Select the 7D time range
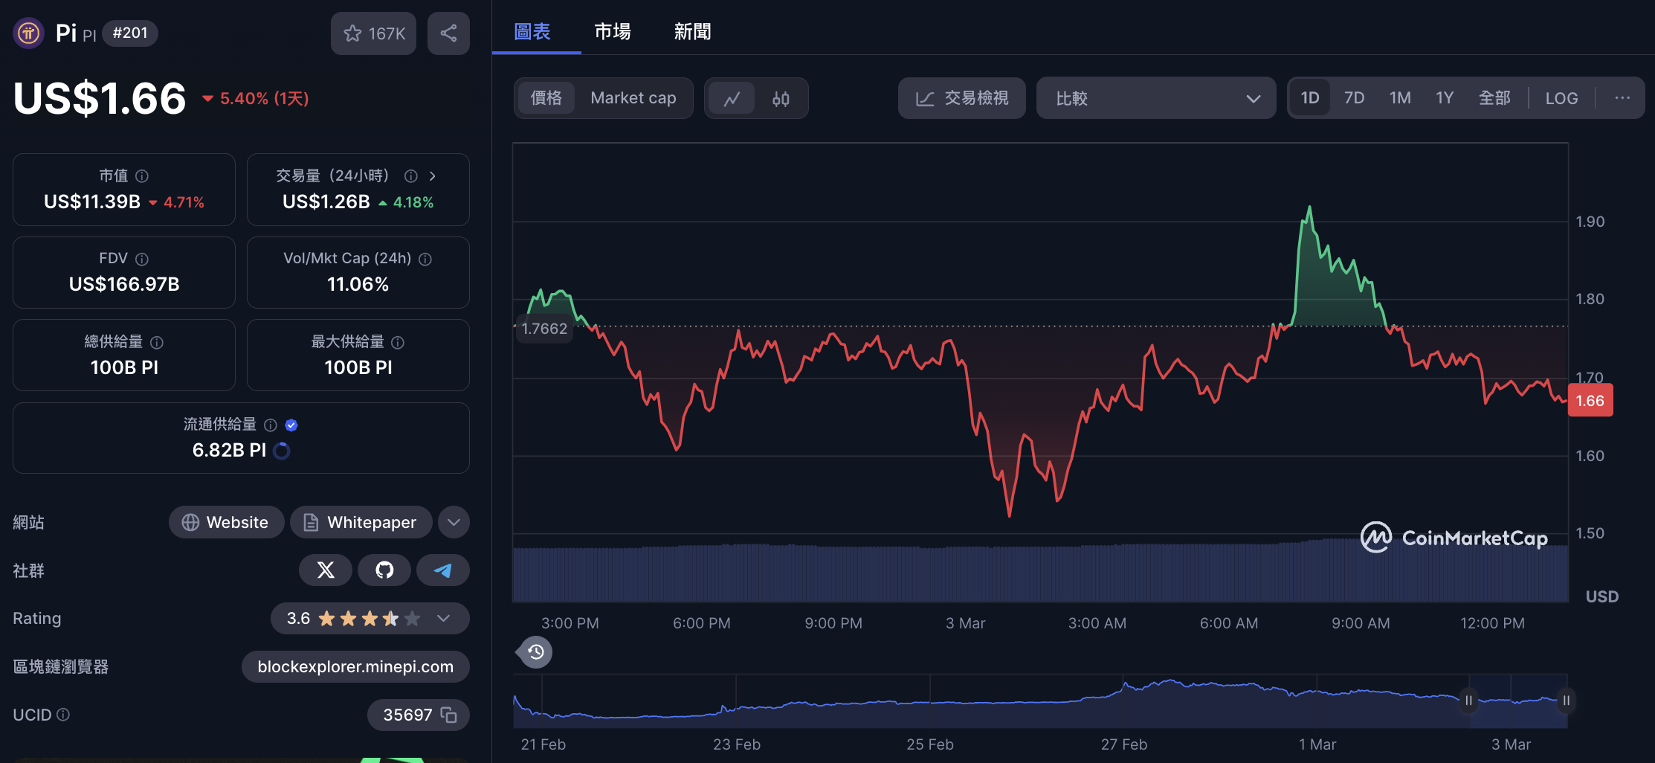 pyautogui.click(x=1354, y=98)
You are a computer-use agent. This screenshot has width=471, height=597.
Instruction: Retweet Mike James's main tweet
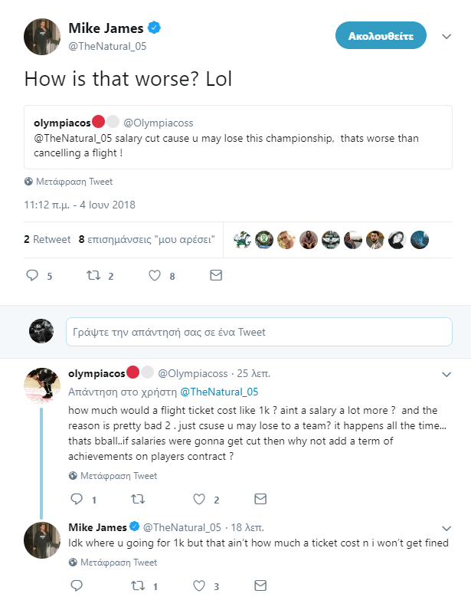(x=94, y=275)

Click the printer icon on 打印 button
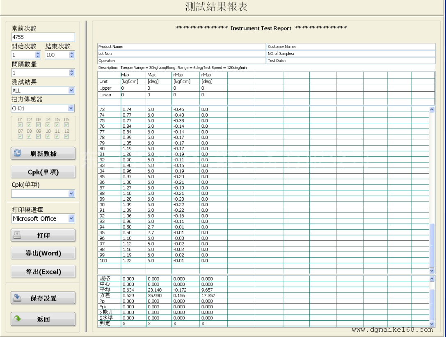coord(18,235)
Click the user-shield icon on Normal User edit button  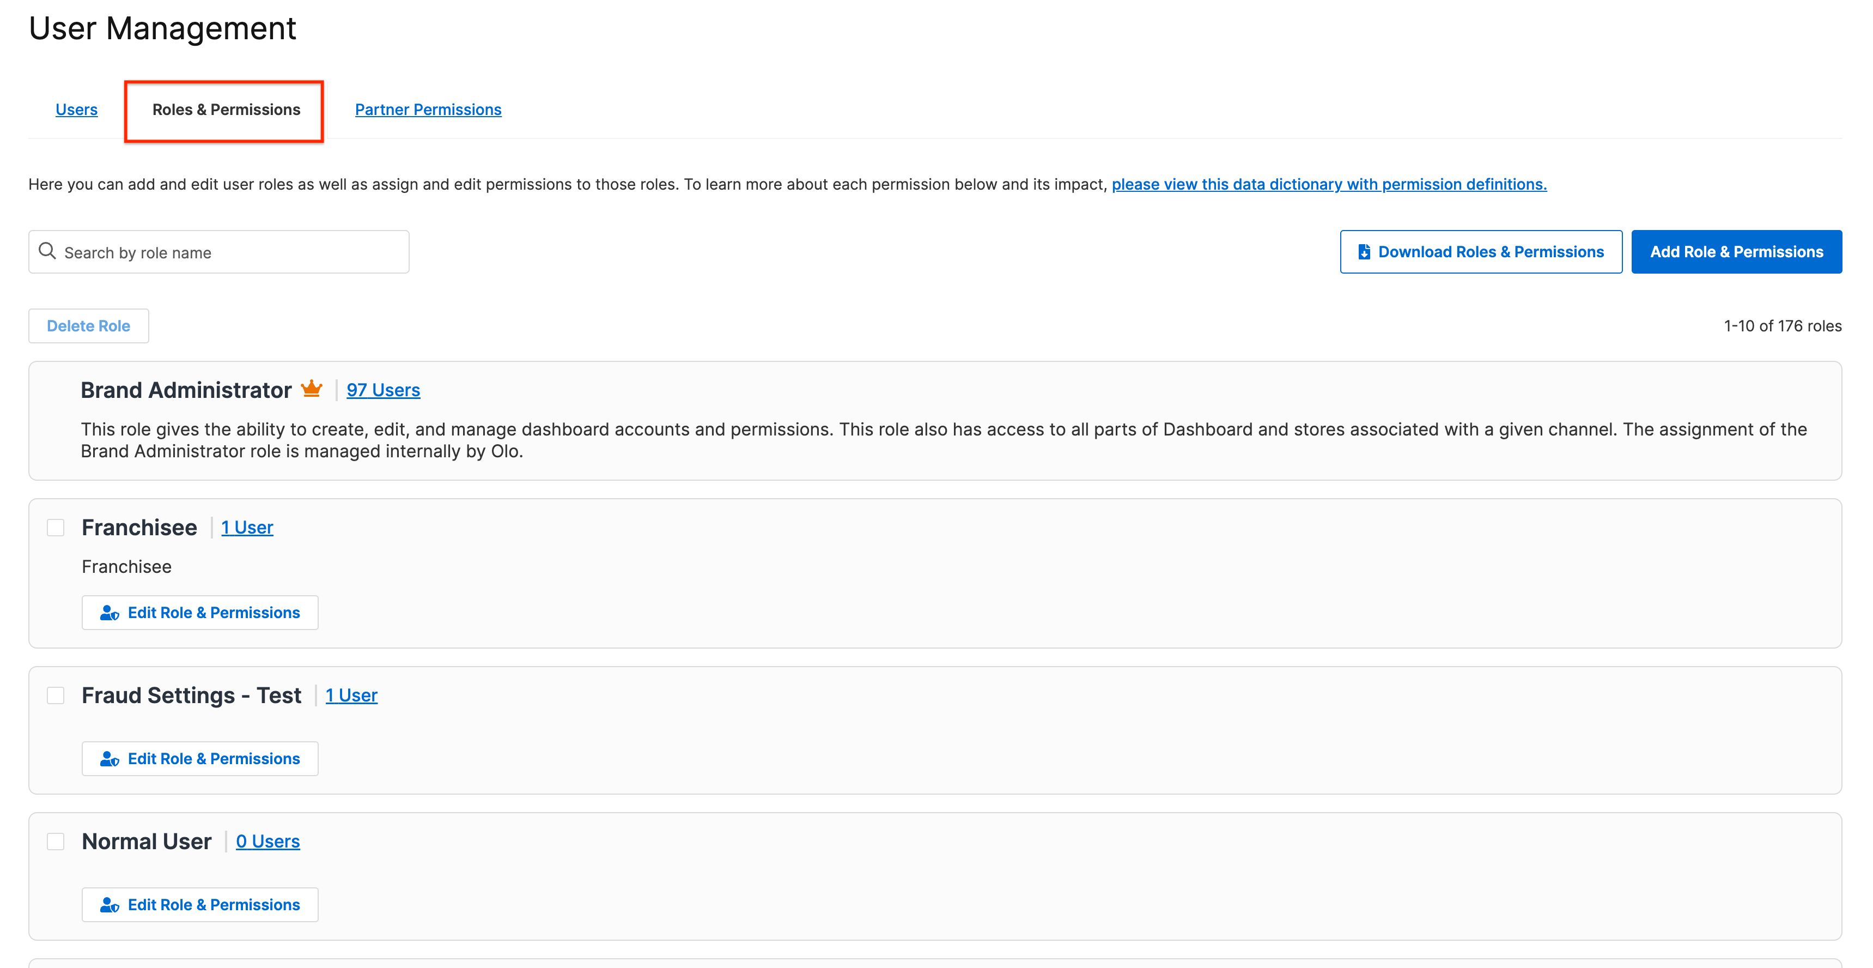coord(109,905)
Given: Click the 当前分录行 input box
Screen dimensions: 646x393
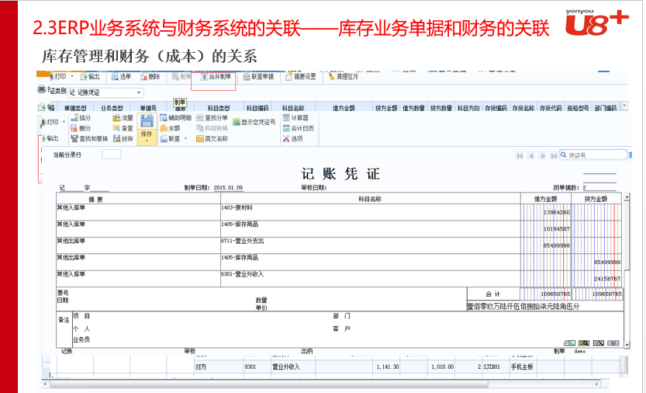Looking at the screenshot, I should point(111,155).
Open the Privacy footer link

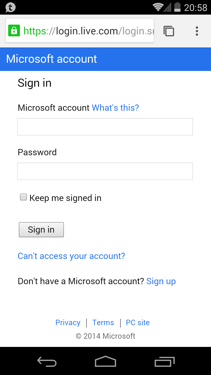pos(68,323)
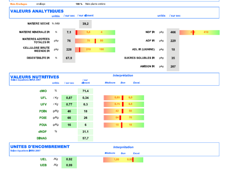
Task: Select the Cellulose Brute Weende gauge
Action: 95,50
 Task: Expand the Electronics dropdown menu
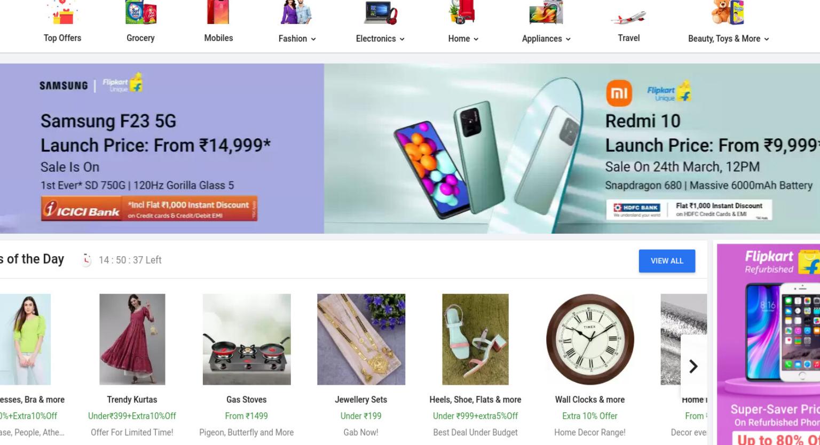click(402, 39)
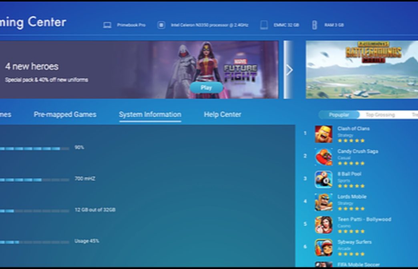Open the Lords Mobile game icon

tap(323, 202)

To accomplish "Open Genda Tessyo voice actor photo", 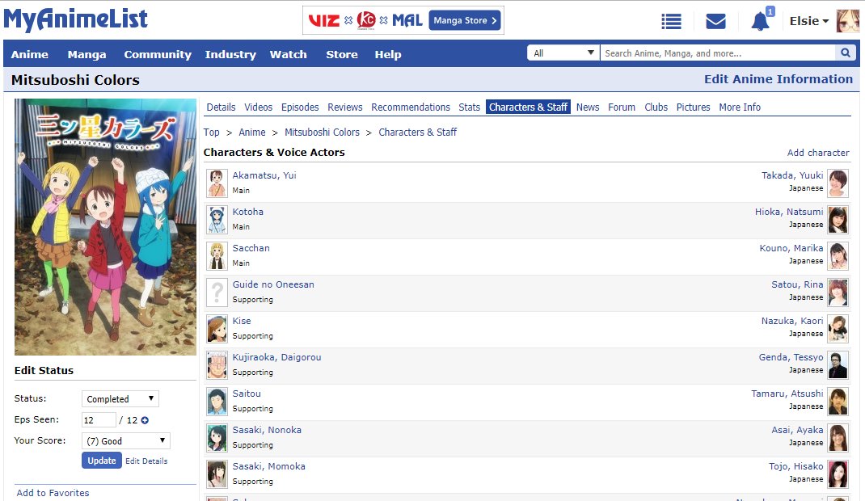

Work order:
Output, exactly and without pictures, the lines above that run from the one containing "Open the Privacy footer link" through the last line of the entries, inclusive.

The completed task:
Open the Privacy footer link

pos(68,323)
Task: Select the Cellulose Brute Weende gauge
Action: 95,50
 Task: Expand the Electronics dropdown menu
click(402, 39)
Open the Lords Mobile game icon

tap(323, 202)

To accomplish "Open Genda Tessyo voice actor photo", 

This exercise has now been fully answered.